Continue the forum note replying to Herbert about whether a synthesized human genome would produce consciousness, starting right after its last sentence.

PAGE EXCERPT:
────────

KARL JASPERS FORUM FOR TARGET ARTICLES
SHORT NOTE 8 by John Mikes, concerning
TA1, Response 6
(to C5 by Mark Hubey: Science of Philosophy)
11 November 1997



Dear Herbert, you wrote:
'I think subjective experience could be produced by computer (and I hope that will forever remain a thought experiment) is the following: if the complete human genome becomes known, and if it then becomes possible to synthesize it in a computer-guided process, the resulting human being would be conscious in the same way as everybody else.'

I would carefully differentiate the meaning of 'the complete human genome to become known': the proteins, nucleoid, hydrogels, lipids - the biochemical inventory does not render the 'total' complexity, which is 'more than the parts'. Your condition is wishful: 'and if it then becomes possible to synthesize it in a computer-guided process,' because it takes care of the 'more', simply putting it into the invoked possibility - now unknown. To date a computer (guided) process is phys/chem reactions on analytically reduced matter, which analysis destroys the qualia emerged by the totality of the dissected unit. You can 'analyse' the components, a model or abstraction maybe part of the composition, not the complexity of the assemblage.

────────

RECORDS SHOWN:
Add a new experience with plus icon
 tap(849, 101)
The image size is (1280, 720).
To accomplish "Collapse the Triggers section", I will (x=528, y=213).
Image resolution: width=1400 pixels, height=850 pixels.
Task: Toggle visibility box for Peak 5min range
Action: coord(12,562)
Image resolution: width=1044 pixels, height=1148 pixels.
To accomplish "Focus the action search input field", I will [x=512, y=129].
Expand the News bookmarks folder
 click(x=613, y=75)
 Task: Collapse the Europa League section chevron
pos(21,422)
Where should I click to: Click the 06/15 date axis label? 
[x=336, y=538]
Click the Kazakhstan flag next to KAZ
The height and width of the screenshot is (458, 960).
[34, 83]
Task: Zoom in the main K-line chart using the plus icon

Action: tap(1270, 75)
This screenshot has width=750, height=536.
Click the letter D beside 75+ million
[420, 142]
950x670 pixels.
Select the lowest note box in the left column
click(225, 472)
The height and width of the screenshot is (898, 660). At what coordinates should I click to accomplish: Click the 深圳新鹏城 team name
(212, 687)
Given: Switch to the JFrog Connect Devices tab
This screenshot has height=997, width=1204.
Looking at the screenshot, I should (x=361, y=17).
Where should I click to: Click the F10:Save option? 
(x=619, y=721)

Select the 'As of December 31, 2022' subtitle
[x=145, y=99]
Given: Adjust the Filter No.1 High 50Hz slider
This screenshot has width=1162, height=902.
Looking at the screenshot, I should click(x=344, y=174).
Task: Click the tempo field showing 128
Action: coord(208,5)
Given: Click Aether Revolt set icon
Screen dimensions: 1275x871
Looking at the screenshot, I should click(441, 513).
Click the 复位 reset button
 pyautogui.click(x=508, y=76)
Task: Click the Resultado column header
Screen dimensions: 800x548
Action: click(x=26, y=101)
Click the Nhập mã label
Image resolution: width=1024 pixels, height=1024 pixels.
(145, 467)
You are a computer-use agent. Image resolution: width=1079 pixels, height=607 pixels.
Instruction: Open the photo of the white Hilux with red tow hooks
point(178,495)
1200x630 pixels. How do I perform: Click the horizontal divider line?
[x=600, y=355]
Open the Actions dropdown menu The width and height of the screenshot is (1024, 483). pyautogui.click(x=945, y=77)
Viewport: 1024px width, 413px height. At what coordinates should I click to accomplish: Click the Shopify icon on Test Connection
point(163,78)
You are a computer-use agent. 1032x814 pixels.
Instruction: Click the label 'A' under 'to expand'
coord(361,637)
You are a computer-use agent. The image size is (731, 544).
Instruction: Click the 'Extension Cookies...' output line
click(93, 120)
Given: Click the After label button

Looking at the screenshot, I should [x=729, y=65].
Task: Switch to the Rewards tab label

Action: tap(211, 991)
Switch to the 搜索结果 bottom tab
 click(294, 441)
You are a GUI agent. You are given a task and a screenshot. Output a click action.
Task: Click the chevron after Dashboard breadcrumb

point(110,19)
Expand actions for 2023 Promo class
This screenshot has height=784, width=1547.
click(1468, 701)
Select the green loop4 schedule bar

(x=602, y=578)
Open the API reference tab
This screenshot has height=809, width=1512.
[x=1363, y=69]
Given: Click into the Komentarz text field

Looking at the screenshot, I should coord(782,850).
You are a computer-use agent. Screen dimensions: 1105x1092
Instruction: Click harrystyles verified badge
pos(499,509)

────────

WRITTEN RESPONSE:
Similarly: if a human genome resulted, (allowing that the computer provides the complete assemblage and makes the qualia of a human genome emerge) then the development of a human being still depends on the complexity-increasing gestational environment, process and adjustment. Let us suppose (I'm generous to your thought-experiment) that your super-duper-hyper computer can do all this. Why not? In that case it is up to any sci-fi author to imply what personality will develop from the environment of a computer- personality? Mother it will be not. The adaptive-recursive-chaotic living environment is beyond my thought-experiment generosity. If computers have that, we may call them humans.

There is one question left: 'conscious in the same way as everybody else.' Can you describe how?

Sorry for the short remark, next time, I promise, I won't give in below 1000 lines.

John Mikes
<ami_kes@juno.com>



REPLY:

John Mikes refers to my paragraph [5], where I say, in answer to Hubey's statements about computer models of mind or brain function, that

'the only way I think subjective experience could ever be produced by computer' is via a computer-guided genome synthesis.

I agree with Mikes' qualifications as stated. The complexity would in large part result from the interaction of genes and their environment. The closest example we have at present is the one of Dolly the Scottish sheep. This could in principle be paralleled (for sheep, humans, or others) after the genome has been computer-produced.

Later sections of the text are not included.